[Start of section]

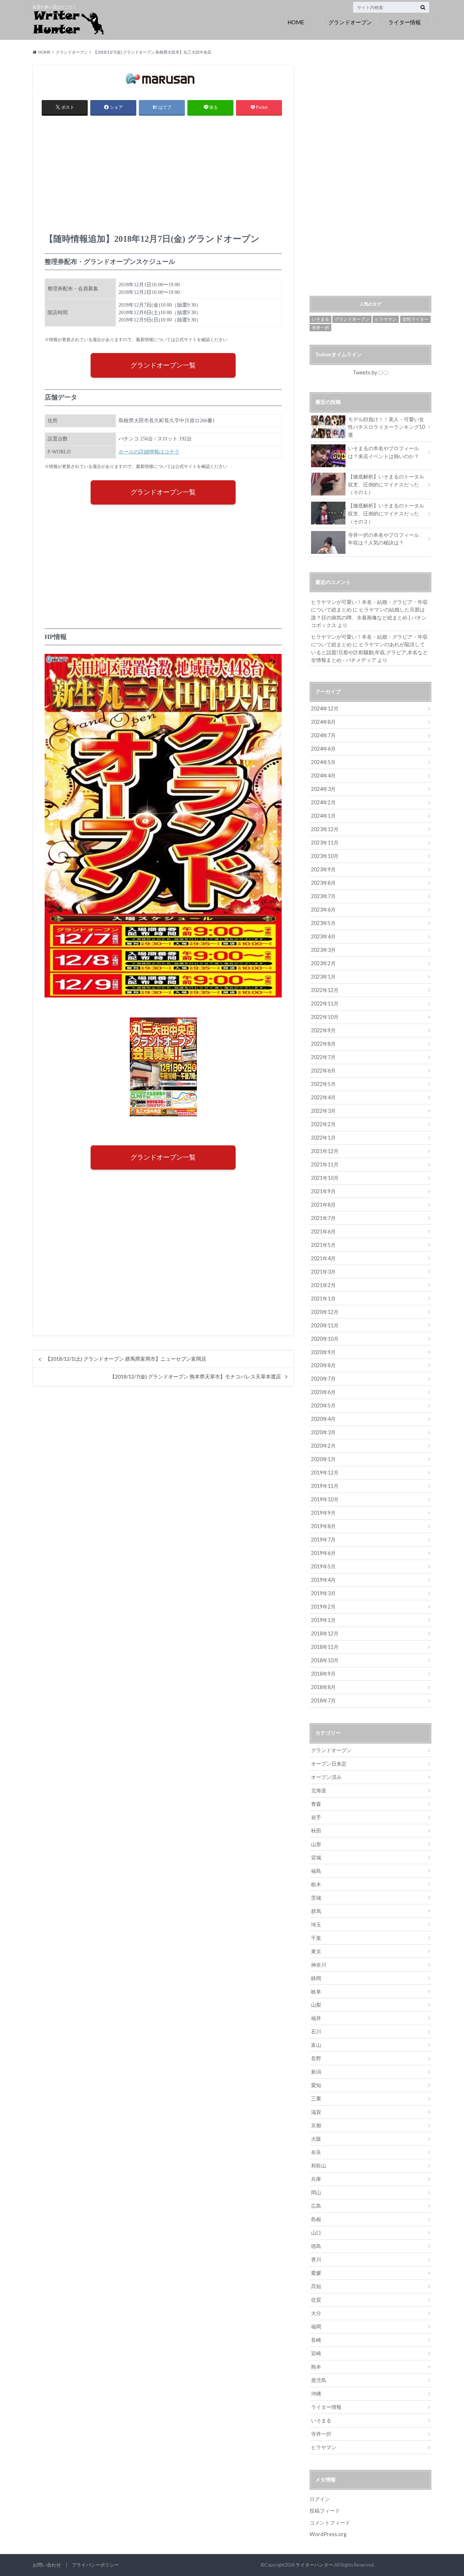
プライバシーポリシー (95, 2565)
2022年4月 (323, 1097)
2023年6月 (323, 910)
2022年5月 (323, 1084)
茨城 (316, 1898)
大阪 (316, 2139)
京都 (316, 2125)
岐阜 (316, 1991)
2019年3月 (323, 1593)
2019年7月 (323, 1539)
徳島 (316, 2246)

[End of section]

> TASK INSTRUCTIONS
All the records above need to be given again word for word. Skip the pictures.

> THE COMPLETED TASK
プライバシーポリシー (95, 2565)
2022年4月 (323, 1097)
2023年6月 (323, 910)
2022年5月 (323, 1084)
茨城 (316, 1898)
大阪 (316, 2139)
京都 (316, 2125)
岐阜 (316, 1991)
2019年3月 (323, 1593)
2019年7月 (323, 1539)
徳島 (316, 2246)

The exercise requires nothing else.